Reflecting on these experiences, the authors note that, especially in light of the crisis posed by the pandemic: "Individuals and communities need to be met with cultural humility and equipped with innovative, participatory tools that enable them to design and achieve meaningful behavior change to improve outcomes. The highly adaptable iDARE methodology can provide this framework to donors, implementers, governments, and communities themselves to identify bottlenecks and barriers to achieving an intended outcome and design culturally and contextually appropriate solutions to complex social and system issues....From a sustainability perspective, iDARE builds the capacity of local governments, facilities, and communities to devise and implement local solutions to local problems; critically, these solutions can then be adapted and applied in any context with low-cost implications."

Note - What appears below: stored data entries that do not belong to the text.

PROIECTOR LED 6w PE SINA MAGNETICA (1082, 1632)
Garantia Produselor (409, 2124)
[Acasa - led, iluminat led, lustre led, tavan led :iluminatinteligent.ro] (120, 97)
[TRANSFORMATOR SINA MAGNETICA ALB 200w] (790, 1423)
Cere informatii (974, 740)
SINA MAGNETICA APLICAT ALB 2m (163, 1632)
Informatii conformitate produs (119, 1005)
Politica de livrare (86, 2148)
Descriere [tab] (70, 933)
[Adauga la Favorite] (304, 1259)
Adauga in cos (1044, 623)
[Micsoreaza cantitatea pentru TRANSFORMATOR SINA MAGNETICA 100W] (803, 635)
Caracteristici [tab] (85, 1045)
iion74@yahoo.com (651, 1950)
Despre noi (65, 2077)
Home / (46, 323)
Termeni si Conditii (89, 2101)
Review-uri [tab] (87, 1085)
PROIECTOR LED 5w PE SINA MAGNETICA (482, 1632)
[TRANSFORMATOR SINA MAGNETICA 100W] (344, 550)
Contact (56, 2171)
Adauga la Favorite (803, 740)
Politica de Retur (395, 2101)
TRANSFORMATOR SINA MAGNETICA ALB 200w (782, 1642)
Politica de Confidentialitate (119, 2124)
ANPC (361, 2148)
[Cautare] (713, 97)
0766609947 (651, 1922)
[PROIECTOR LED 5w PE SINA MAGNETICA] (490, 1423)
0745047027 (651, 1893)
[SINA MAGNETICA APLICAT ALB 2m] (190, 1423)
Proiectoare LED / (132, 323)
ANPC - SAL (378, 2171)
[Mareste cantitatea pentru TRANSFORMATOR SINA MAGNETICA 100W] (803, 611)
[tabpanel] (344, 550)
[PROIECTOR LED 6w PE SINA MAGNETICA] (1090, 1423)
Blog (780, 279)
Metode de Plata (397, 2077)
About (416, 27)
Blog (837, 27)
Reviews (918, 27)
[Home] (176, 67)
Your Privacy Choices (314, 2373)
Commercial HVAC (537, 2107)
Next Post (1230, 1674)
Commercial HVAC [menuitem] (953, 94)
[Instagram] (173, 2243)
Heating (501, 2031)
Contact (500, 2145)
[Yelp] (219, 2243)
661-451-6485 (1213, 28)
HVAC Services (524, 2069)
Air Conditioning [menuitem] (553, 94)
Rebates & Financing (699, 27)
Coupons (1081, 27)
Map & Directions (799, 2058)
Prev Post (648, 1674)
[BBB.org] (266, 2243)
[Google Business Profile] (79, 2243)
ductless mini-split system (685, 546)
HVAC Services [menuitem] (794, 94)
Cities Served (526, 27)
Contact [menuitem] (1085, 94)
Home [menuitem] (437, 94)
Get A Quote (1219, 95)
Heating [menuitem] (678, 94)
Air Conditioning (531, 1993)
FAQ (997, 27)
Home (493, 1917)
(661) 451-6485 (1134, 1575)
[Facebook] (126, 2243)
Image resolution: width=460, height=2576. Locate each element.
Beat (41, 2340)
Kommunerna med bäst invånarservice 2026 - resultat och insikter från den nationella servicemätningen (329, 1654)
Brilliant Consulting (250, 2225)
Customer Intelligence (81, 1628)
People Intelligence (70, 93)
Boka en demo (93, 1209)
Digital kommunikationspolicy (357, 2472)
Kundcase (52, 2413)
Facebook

The researchers recommend avenues for future research, such as the gathering of additional qualitative and quantitative data to explore shifts over time in gender and social norms and behaviours, as well as in complex power relations, while using iDARE.
In conclusion: "Results from the 3 countries during the pandemic show that iDARE is collaborative, empowering, and impactful in achieving improved health outcomes through behavior change and/or system improvement efforts. The key principles and adaptability of iDARE are applicable beyond the pandemic setting, as the methodology allows for local actors to adapt and contextualize the methodology to any setting, using existing resources, to achieve an intended goal."